→ WHAT YOU HAVE TO DO:
Check each line of the records below and collect those holding "pixels".

→ DATA PROVIDED:

┌──

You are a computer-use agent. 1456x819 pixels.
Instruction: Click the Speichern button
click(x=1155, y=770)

└──
┌──

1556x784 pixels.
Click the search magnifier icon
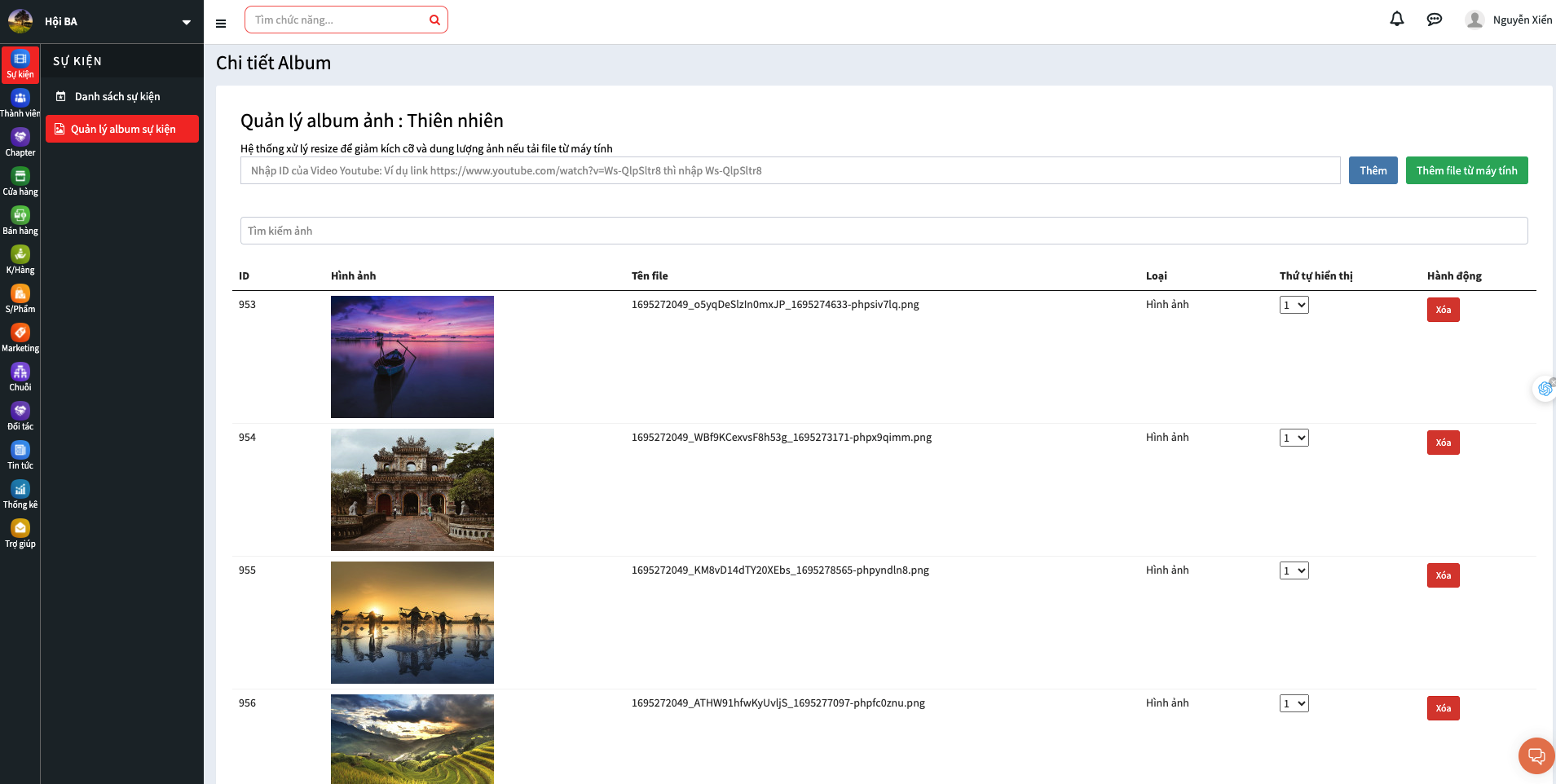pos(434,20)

└──
┌──

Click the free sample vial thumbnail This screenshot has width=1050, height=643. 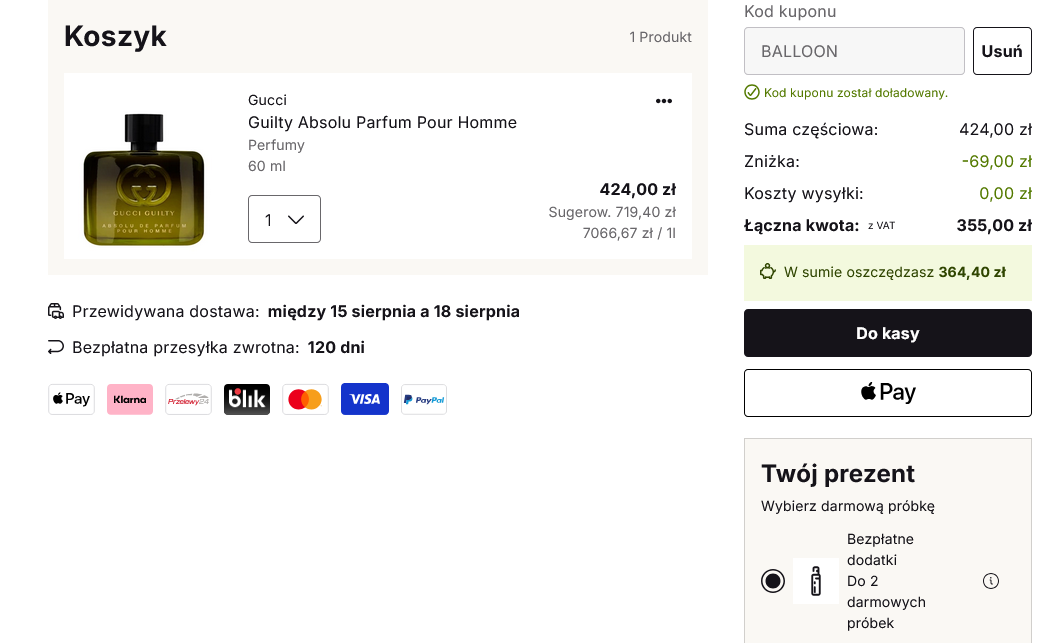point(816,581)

└──

→ OUTPUT FOR THIS TASK:
You are a computer-use agent. 1456x819 pixels.
1556x784 pixels.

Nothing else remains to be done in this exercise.